(WHAT YOU SHOULD DO): Write each of the records out again exactly.

─── MATERIAL PROVIDED ───

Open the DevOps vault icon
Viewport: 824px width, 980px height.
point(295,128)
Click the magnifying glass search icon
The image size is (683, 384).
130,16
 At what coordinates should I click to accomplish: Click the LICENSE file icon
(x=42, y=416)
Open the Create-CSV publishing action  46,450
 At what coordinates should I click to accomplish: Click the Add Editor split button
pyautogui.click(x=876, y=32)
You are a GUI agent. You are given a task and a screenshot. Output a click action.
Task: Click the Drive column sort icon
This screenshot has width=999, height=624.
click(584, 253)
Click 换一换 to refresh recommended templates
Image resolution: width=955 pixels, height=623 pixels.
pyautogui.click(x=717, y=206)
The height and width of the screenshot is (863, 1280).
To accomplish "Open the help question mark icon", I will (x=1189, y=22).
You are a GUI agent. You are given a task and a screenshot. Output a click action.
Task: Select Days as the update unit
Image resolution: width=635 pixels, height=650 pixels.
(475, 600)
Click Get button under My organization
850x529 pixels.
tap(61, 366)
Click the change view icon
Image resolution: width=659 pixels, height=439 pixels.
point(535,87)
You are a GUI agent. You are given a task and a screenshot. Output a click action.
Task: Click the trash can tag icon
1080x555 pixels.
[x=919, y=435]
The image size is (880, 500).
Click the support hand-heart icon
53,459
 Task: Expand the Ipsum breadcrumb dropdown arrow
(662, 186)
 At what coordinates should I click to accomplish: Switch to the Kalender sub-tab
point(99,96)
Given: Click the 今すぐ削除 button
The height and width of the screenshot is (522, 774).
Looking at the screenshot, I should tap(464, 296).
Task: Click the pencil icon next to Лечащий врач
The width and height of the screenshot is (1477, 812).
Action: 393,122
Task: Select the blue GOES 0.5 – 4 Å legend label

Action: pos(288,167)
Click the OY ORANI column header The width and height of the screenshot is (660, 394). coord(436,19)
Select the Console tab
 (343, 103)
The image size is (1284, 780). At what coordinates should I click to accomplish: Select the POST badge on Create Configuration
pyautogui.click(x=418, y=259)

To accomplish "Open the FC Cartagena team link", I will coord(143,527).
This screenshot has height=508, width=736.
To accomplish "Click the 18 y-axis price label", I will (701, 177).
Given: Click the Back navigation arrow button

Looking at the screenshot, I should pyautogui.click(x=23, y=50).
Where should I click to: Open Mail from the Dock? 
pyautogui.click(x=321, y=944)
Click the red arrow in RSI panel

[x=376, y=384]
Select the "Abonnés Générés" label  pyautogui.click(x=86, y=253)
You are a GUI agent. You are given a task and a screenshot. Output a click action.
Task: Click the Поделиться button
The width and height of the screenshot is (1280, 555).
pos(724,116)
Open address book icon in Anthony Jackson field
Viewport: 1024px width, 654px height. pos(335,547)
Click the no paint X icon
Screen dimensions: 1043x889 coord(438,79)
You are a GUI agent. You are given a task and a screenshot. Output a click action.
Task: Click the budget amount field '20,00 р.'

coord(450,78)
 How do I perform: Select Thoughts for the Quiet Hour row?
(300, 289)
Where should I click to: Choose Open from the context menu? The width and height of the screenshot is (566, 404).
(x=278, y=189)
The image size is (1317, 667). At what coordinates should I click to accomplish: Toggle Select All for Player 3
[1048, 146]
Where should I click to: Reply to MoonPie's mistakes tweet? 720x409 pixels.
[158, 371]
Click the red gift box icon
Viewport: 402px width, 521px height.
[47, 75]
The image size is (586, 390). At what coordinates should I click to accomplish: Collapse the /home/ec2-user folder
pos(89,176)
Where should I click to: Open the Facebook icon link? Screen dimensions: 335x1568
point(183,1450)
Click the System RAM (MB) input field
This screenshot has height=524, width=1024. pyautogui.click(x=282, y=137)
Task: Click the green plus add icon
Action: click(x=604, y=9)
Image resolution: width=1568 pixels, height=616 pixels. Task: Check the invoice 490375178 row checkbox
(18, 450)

───

(COMPLETED EXERCISE):
Open the DevOps vault icon
Viewport: 824px width, 980px height.
point(295,128)
Click the magnifying glass search icon
The image size is (683, 384).
130,16
 At what coordinates should I click to accomplish: Click the LICENSE file icon
(x=42, y=416)
Open the Create-CSV publishing action  46,450
 At what coordinates should I click to accomplish: Click the Add Editor split button
pyautogui.click(x=876, y=32)
You are a GUI agent. You are given a task and a screenshot. Output a click action.
Task: Click the Drive column sort icon
This screenshot has width=999, height=624.
click(584, 253)
Click 换一换 to refresh recommended templates
Image resolution: width=955 pixels, height=623 pixels.
pyautogui.click(x=717, y=206)
The height and width of the screenshot is (863, 1280).
To accomplish "Open the help question mark icon", I will (x=1189, y=22).
You are a GUI agent. You are given a task and a screenshot. Output a click action.
Task: Select Days as the update unit
Image resolution: width=635 pixels, height=650 pixels.
(475, 600)
Click Get button under My organization
850x529 pixels.
tap(61, 366)
Click the change view icon
Image resolution: width=659 pixels, height=439 pixels.
point(535,87)
You are a GUI agent. You are given a task and a screenshot. Output a click action.
Task: Click the trash can tag icon
1080x555 pixels.
[x=919, y=435]
The image size is (880, 500).
Click the support hand-heart icon
53,459
 Task: Expand the Ipsum breadcrumb dropdown arrow
(662, 186)
 At what coordinates should I click to accomplish: Switch to the Kalender sub-tab
point(99,96)
Given: Click the 今すぐ削除 button
The height and width of the screenshot is (522, 774).
Looking at the screenshot, I should tap(464, 296).
Task: Click the pencil icon next to Лечащий врач
The width and height of the screenshot is (1477, 812).
Action: 393,122
Task: Select the blue GOES 0.5 – 4 Å legend label

Action: pos(288,167)
Click the OY ORANI column header The width and height of the screenshot is (660, 394). coord(436,19)
Select the Console tab
 (343, 103)
The image size is (1284, 780). At what coordinates should I click to accomplish: Select the POST badge on Create Configuration
pyautogui.click(x=418, y=259)

To accomplish "Open the FC Cartagena team link", I will coord(143,527).
This screenshot has height=508, width=736.
To accomplish "Click the 18 y-axis price label", I will (701, 177).
Given: Click the Back navigation arrow button

Looking at the screenshot, I should pyautogui.click(x=23, y=50).
Where should I click to: Open Mail from the Dock? 
pyautogui.click(x=321, y=944)
Click the red arrow in RSI panel

[x=376, y=384]
Select the "Abonnés Générés" label  pyautogui.click(x=86, y=253)
You are a GUI agent. You are given a task and a screenshot. Output a click action.
Task: Click the Поделиться button
The width and height of the screenshot is (1280, 555).
pos(724,116)
Open address book icon in Anthony Jackson field
Viewport: 1024px width, 654px height. pos(335,547)
Click the no paint X icon
Screen dimensions: 1043x889 coord(438,79)
You are a GUI agent. You are given a task and a screenshot. Output a click action.
Task: Click the budget amount field '20,00 р.'

coord(450,78)
 How do I perform: Select Thoughts for the Quiet Hour row?
(300, 289)
Where should I click to: Choose Open from the context menu? The width and height of the screenshot is (566, 404).
(x=278, y=189)
The image size is (1317, 667). At what coordinates should I click to accomplish: Toggle Select All for Player 3
[1048, 146]
Where should I click to: Reply to MoonPie's mistakes tweet? 720x409 pixels.
[158, 371]
Click the red gift box icon
Viewport: 402px width, 521px height.
[47, 75]
The image size is (586, 390). At what coordinates should I click to accomplish: Collapse the /home/ec2-user folder
pos(89,176)
Where should I click to: Open the Facebook icon link? Screen dimensions: 335x1568
point(183,1450)
Click the System RAM (MB) input field
This screenshot has height=524, width=1024. pyautogui.click(x=282, y=137)
Task: Click the green plus add icon
Action: click(x=604, y=9)
Image resolution: width=1568 pixels, height=616 pixels. Task: Check the invoice 490375178 row checkbox
(18, 450)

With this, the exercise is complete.